TASK TO COMPLETE: An exact reproduction of all the entries is the expected answer.

TASK INPUTS:
···

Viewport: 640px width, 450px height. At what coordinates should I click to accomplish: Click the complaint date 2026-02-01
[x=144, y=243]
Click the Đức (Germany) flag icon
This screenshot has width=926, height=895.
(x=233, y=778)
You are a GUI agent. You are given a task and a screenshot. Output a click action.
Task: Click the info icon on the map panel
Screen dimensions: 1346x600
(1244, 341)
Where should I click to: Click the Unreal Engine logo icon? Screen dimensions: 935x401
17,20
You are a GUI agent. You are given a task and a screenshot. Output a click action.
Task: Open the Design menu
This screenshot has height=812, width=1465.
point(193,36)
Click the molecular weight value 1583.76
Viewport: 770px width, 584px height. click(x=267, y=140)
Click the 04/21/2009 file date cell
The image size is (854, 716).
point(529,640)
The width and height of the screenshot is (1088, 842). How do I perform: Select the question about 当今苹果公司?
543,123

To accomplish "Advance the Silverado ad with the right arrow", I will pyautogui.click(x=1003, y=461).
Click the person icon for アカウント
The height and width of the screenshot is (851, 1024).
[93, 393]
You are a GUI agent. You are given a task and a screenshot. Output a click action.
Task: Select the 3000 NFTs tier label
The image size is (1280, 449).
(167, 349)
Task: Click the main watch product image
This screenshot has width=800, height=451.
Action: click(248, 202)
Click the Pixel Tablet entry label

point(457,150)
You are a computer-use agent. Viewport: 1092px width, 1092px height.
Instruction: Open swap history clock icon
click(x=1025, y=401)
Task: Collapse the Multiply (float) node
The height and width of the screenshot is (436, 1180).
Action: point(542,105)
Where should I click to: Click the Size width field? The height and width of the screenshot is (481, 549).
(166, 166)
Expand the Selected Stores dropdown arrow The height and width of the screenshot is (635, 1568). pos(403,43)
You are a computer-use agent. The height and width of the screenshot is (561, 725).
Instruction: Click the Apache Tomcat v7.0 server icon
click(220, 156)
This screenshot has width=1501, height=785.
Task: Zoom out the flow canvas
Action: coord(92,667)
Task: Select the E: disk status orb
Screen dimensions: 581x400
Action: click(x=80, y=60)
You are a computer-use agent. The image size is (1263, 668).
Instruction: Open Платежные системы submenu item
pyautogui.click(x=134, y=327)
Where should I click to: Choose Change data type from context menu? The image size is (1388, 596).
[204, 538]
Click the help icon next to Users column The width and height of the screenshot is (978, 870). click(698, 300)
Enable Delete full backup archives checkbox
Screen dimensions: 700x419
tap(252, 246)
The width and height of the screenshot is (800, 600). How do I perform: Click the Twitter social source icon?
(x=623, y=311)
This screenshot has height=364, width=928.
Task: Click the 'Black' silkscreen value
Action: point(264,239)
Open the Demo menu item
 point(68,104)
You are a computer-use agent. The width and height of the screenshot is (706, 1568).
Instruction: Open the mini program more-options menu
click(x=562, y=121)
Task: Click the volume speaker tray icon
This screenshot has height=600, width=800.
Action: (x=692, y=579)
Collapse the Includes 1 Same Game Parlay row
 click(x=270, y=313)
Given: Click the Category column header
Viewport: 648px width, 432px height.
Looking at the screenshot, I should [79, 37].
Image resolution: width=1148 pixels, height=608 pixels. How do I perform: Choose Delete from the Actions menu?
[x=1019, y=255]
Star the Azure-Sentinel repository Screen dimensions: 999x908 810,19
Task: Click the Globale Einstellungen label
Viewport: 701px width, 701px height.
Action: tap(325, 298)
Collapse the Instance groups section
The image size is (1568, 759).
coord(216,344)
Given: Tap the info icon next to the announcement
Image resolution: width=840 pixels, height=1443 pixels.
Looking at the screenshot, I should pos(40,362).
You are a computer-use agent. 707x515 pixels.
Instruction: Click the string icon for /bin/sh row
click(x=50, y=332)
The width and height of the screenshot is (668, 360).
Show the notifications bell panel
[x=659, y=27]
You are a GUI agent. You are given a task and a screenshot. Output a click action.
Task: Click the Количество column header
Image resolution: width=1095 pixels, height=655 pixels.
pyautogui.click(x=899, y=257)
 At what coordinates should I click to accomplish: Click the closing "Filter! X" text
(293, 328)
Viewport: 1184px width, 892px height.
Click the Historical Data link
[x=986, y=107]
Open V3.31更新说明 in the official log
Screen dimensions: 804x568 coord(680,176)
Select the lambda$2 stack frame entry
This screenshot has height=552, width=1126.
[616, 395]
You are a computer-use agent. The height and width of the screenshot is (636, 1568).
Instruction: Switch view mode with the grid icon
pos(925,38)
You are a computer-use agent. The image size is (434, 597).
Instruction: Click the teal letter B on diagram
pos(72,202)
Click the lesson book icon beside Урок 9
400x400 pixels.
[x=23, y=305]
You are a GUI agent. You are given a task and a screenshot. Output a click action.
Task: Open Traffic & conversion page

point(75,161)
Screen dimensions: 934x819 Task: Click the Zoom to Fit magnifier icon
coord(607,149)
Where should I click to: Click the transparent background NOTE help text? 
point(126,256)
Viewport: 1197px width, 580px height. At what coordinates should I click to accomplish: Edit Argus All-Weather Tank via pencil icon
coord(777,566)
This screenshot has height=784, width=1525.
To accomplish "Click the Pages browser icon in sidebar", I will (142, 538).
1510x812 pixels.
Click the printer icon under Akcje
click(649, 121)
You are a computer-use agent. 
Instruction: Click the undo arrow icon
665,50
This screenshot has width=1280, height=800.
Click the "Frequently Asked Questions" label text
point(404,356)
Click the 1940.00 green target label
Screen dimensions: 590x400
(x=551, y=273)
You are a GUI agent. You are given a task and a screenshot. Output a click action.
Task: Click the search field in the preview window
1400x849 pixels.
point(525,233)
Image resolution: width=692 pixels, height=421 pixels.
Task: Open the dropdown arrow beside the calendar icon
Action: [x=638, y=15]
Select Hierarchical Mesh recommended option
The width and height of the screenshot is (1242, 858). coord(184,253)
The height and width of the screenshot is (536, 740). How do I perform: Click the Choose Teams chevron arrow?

···

SOLUTION FOR THIS EXERCISE:
Viewport: 640px width, 450px height. At what coordinates should I click to accomplish: Click the complaint date 2026-02-01
[x=144, y=243]
Click the Đức (Germany) flag icon
This screenshot has width=926, height=895.
(x=233, y=778)
You are a GUI agent. You are given a task and a screenshot. Output a click action.
Task: Click the info icon on the map panel
Screen dimensions: 1346x600
(1244, 341)
Where should I click to: Click the Unreal Engine logo icon? Screen dimensions: 935x401
17,20
You are a GUI agent. You are given a task and a screenshot. Output a click action.
Task: Open the Design menu
This screenshot has height=812, width=1465.
point(193,36)
Click the molecular weight value 1583.76
Viewport: 770px width, 584px height. click(x=267, y=140)
Click the 04/21/2009 file date cell
The image size is (854, 716).
point(529,640)
The width and height of the screenshot is (1088, 842). How do I perform: Select the question about 当今苹果公司?
543,123

To accomplish "Advance the Silverado ad with the right arrow", I will pyautogui.click(x=1003, y=461).
Click the person icon for アカウント
The height and width of the screenshot is (851, 1024).
[93, 393]
You are a GUI agent. You are given a task and a screenshot. Output a click action.
Task: Select the 3000 NFTs tier label
The image size is (1280, 449).
(167, 349)
Task: Click the main watch product image
This screenshot has width=800, height=451.
Action: click(248, 202)
Click the Pixel Tablet entry label

point(457,150)
You are a computer-use agent. Viewport: 1092px width, 1092px height.
Instruction: Open swap history clock icon
click(x=1025, y=401)
Task: Collapse the Multiply (float) node
The height and width of the screenshot is (436, 1180).
Action: point(542,105)
Where should I click to: Click the Size width field? The height and width of the screenshot is (481, 549).
(166, 166)
Expand the Selected Stores dropdown arrow The height and width of the screenshot is (635, 1568). pos(403,43)
You are a computer-use agent. The height and width of the screenshot is (561, 725).
Instruction: Click the Apache Tomcat v7.0 server icon
click(220, 156)
This screenshot has width=1501, height=785.
Task: Zoom out the flow canvas
Action: coord(92,667)
Task: Select the E: disk status orb
Screen dimensions: 581x400
Action: click(x=80, y=60)
You are a computer-use agent. The image size is (1263, 668).
Instruction: Open Платежные системы submenu item
pyautogui.click(x=134, y=327)
Where should I click to: Choose Change data type from context menu? The image size is (1388, 596).
[204, 538]
Click the help icon next to Users column The width and height of the screenshot is (978, 870). click(698, 300)
Enable Delete full backup archives checkbox
Screen dimensions: 700x419
tap(252, 246)
The width and height of the screenshot is (800, 600). How do I perform: Click the Twitter social source icon?
(x=623, y=311)
This screenshot has height=364, width=928.
Task: Click the 'Black' silkscreen value
Action: point(264,239)
Open the Demo menu item
 point(68,104)
You are a computer-use agent. The width and height of the screenshot is (706, 1568).
Instruction: Open the mini program more-options menu
click(x=562, y=121)
Task: Click the volume speaker tray icon
This screenshot has height=600, width=800.
Action: (x=692, y=579)
Collapse the Includes 1 Same Game Parlay row
 click(x=270, y=313)
Given: Click the Category column header
Viewport: 648px width, 432px height.
Looking at the screenshot, I should [79, 37].
Image resolution: width=1148 pixels, height=608 pixels. How do I perform: Choose Delete from the Actions menu?
[x=1019, y=255]
Star the Azure-Sentinel repository Screen dimensions: 999x908 810,19
Task: Click the Globale Einstellungen label
Viewport: 701px width, 701px height.
Action: tap(325, 298)
Collapse the Instance groups section
The image size is (1568, 759).
coord(216,344)
Given: Tap the info icon next to the announcement
Image resolution: width=840 pixels, height=1443 pixels.
Looking at the screenshot, I should pos(40,362).
You are a computer-use agent. 707x515 pixels.
Instruction: Click the string icon for /bin/sh row
click(x=50, y=332)
The width and height of the screenshot is (668, 360).
Show the notifications bell panel
[x=659, y=27]
You are a GUI agent. You are given a task and a screenshot. Output a click action.
Task: Click the Количество column header
Image resolution: width=1095 pixels, height=655 pixels.
pyautogui.click(x=899, y=257)
 At what coordinates should I click to accomplish: Click the closing "Filter! X" text
(293, 328)
Viewport: 1184px width, 892px height.
Click the Historical Data link
[x=986, y=107]
Open V3.31更新说明 in the official log
Screen dimensions: 804x568 coord(680,176)
Select the lambda$2 stack frame entry
This screenshot has height=552, width=1126.
[616, 395]
You are a computer-use agent. The height and width of the screenshot is (636, 1568).
Instruction: Switch view mode with the grid icon
pos(925,38)
You are a computer-use agent. The image size is (434, 597).
Instruction: Click the teal letter B on diagram
pos(72,202)
Click the lesson book icon beside Урок 9
400x400 pixels.
[x=23, y=305]
You are a GUI agent. You are given a task and a screenshot. Output a click action.
Task: Open Traffic & conversion page

point(75,161)
Screen dimensions: 934x819 Task: Click the Zoom to Fit magnifier icon
coord(607,149)
Where should I click to: Click the transparent background NOTE help text? 
point(126,256)
Viewport: 1197px width, 580px height. At what coordinates should I click to accomplish: Edit Argus All-Weather Tank via pencil icon
coord(777,566)
This screenshot has height=784, width=1525.
To accomplish "Click the Pages browser icon in sidebar", I will (142, 538).
1510x812 pixels.
Click the printer icon under Akcje
click(649, 121)
You are a computer-use agent. 
Instruction: Click the undo arrow icon
665,50
This screenshot has width=1280, height=800.
Click the "Frequently Asked Questions" label text
point(404,356)
Click the 1940.00 green target label
Screen dimensions: 590x400
(x=551, y=273)
You are a GUI agent. You are given a task and a screenshot. Output a click action.
Task: Click the search field in the preview window
1400x849 pixels.
point(525,233)
Image resolution: width=692 pixels, height=421 pixels.
Task: Open the dropdown arrow beside the calendar icon
Action: [x=638, y=15]
Select Hierarchical Mesh recommended option
The width and height of the screenshot is (1242, 858). coord(184,253)
The height and width of the screenshot is (536, 740). How do I perform: Click the Choose Teams chevron arrow?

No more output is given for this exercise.